All of this takes place in a spacious Pennsylvania "bank" barn, built in 1876. The barn had been merely an agricultural building until, a few days before the services, a crew of the brethren had attacked it with brooms and blowers, preparing it to house more than 200 worshipers. Now the congregation gathered here for four separate services of preaching, singing, and testimonies totaling more than ten hours. The heartily sung but slow a cappella melodies of the brothers and sisters rose to the rustic rafters. To many of those assembled, this was as inspiring as a trained choir in an ornate cathedral.

If asked, none of the members would say the barn had "become a church." Neither would they say they were "going to church" when they gathered for their regular weekly worship services. Instead they might say "the church was having meeting" in the barn. The brothers and sisters of like precious faith are the church, and not having a regular building for their worship accentuates this fact. Although this congregation has many of its meetings in their school close by, the families of the brotherhood take turns sponsoring the meeting, which includes providing a noon meal.

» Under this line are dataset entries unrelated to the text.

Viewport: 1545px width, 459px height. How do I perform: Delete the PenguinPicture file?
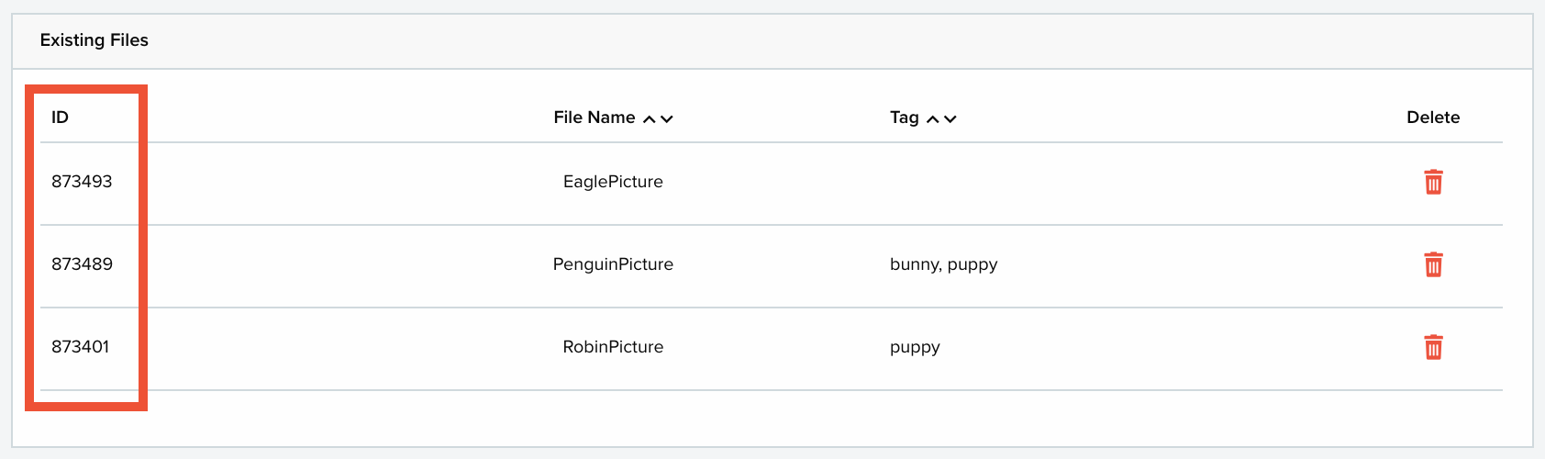pos(1433,264)
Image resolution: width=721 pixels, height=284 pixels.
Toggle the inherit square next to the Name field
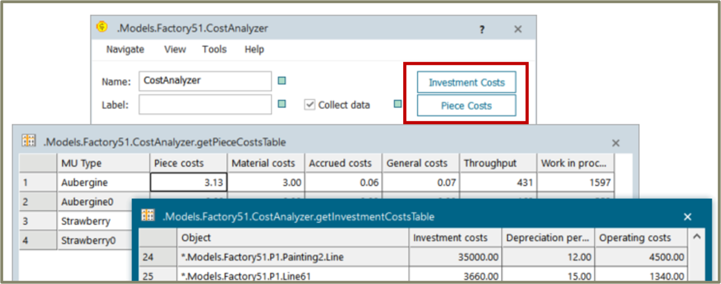281,80
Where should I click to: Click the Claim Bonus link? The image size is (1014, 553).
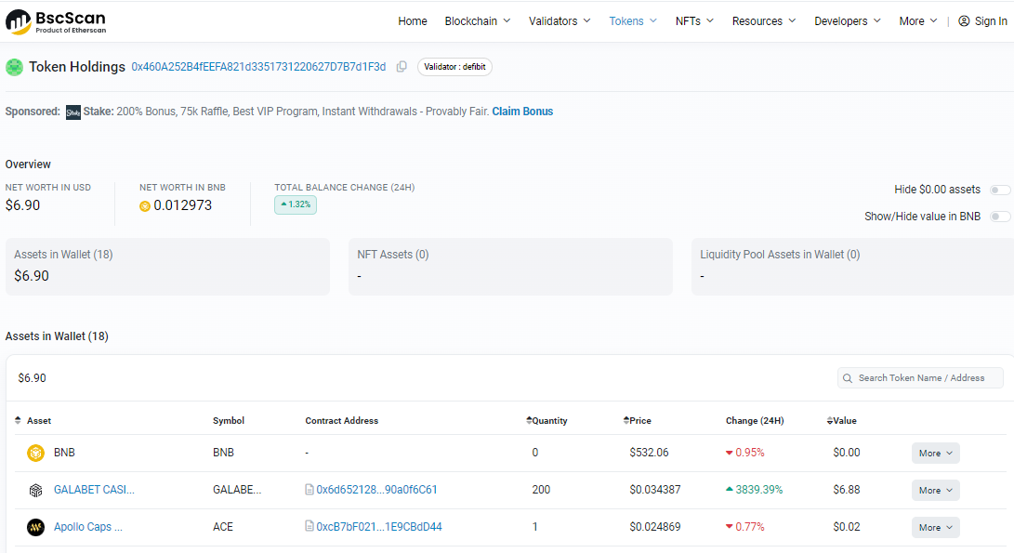(x=522, y=112)
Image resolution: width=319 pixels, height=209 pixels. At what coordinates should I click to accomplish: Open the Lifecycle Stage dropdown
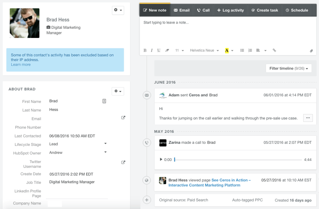[105, 144]
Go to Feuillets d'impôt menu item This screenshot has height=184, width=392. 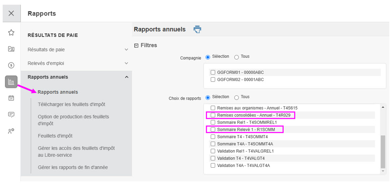[x=55, y=136]
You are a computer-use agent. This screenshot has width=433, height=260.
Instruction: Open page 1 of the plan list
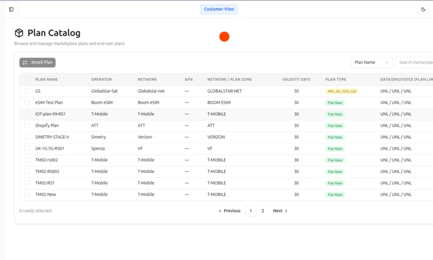coord(251,211)
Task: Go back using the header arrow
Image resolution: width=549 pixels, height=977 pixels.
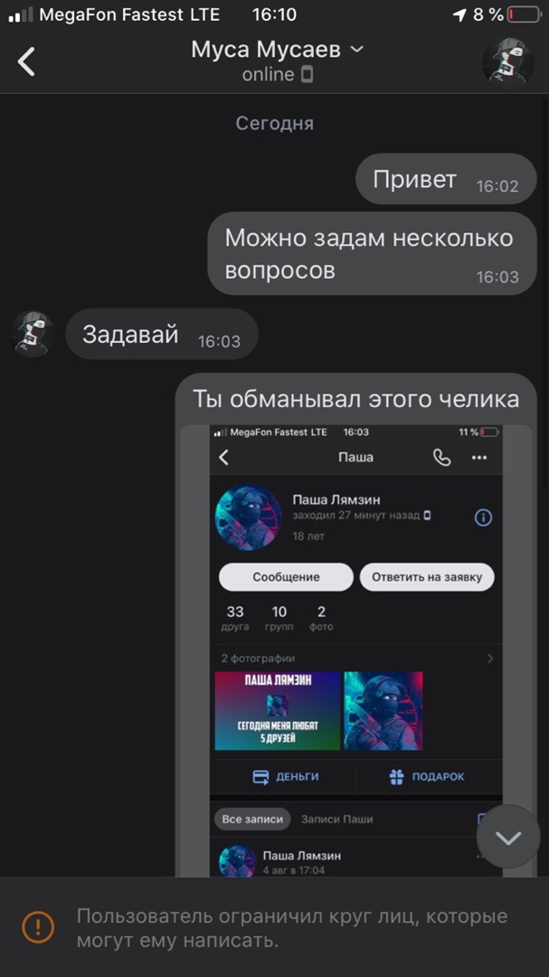Action: coord(26,62)
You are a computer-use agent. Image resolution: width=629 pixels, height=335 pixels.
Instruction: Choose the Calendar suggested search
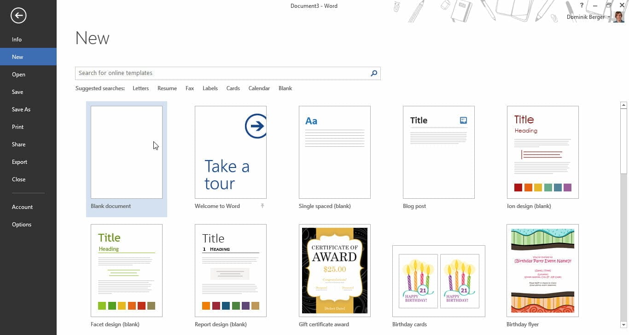coord(259,88)
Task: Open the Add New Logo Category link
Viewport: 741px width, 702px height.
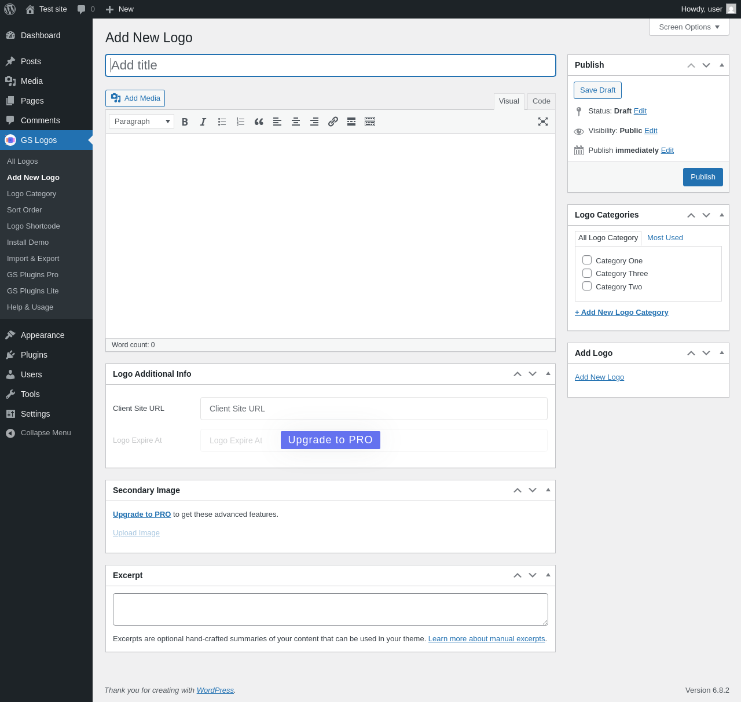Action: pyautogui.click(x=621, y=313)
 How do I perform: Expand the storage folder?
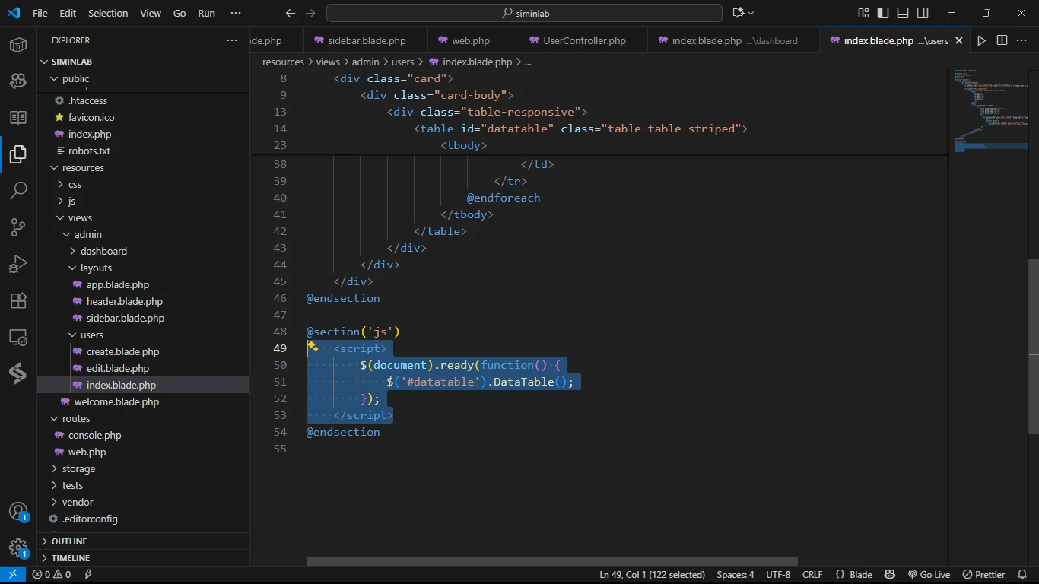(78, 468)
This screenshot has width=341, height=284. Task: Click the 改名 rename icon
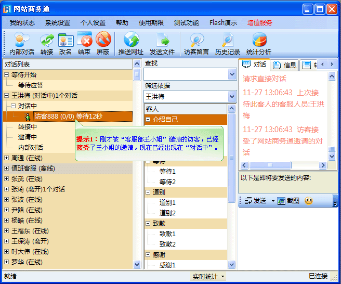click(x=65, y=41)
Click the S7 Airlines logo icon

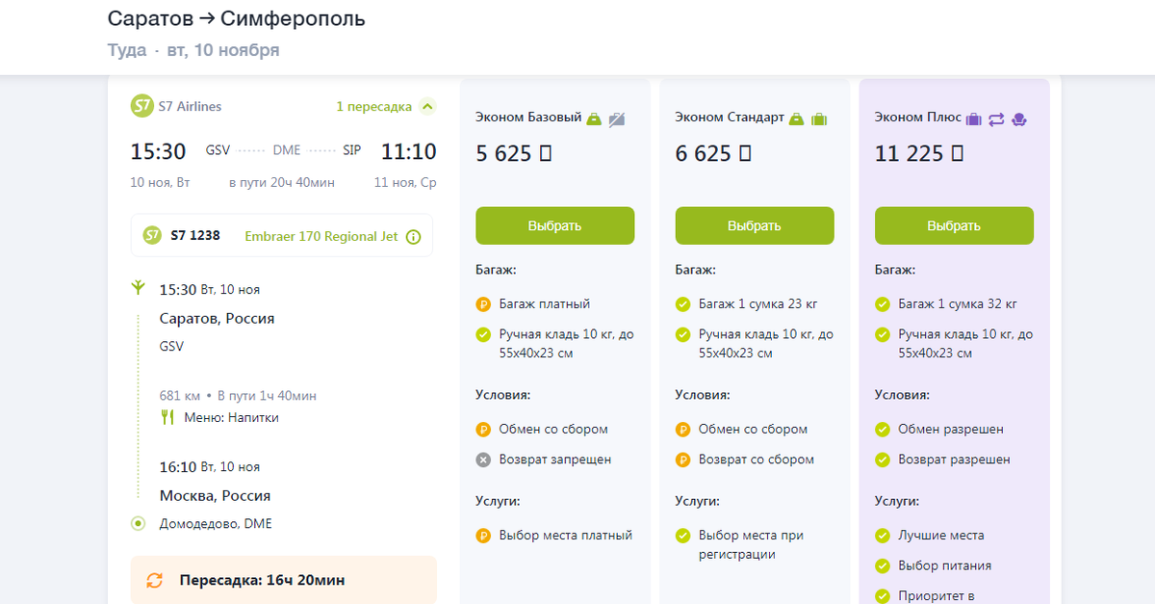click(x=142, y=106)
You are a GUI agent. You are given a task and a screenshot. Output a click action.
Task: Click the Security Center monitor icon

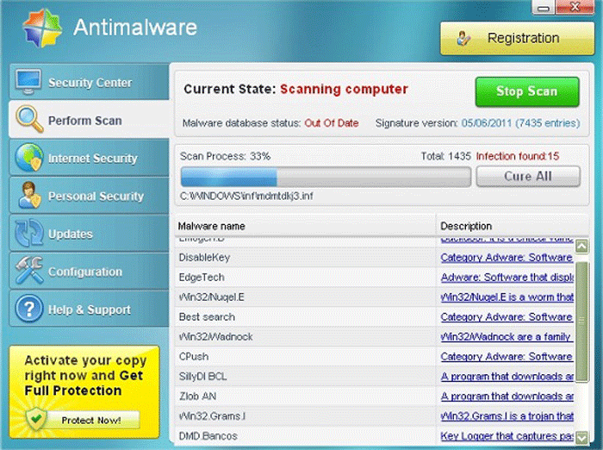point(28,82)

This small body of Christians is one of many independent "plain people" groups. They represent a version of Christianity that stresses simplicity in lifestyle, especially in dress and worship. There is no nonsense in their worship: no effort to entertain the members with special music, no dramatic lighting, grandiose art or architecture, or professionally trained ministry. The focus is the inspired Word of God, which, when preached, moves many to tears.

Varieties of plainness

The people meeting at the Conley farm belong to the Old Order River Brethren. This group is often confused with the much larger and better known Old Order Amish, with whom they have much in common—plain clothing, beards, simple worship in houses and barns. But the Amish forbid car ownership and electricity from public utilities, and use German in their worship and Pennsylvania German in everyday life; all of which are not typical of the majority of Old Order River Brethren.

There are also numerous groups of conservative Mennonites close by, each with their own distinctive symbols and practices. All are "plain people." Most of the different plain groups associate and cooperate with each other in various ways (half the students in the Old Order River Brethren school are from conservative Mennonite families). Actually, distantly related groups who share common convictions on non-conformity to the world interact more with each other than with the mainstream groups from which they withdrew.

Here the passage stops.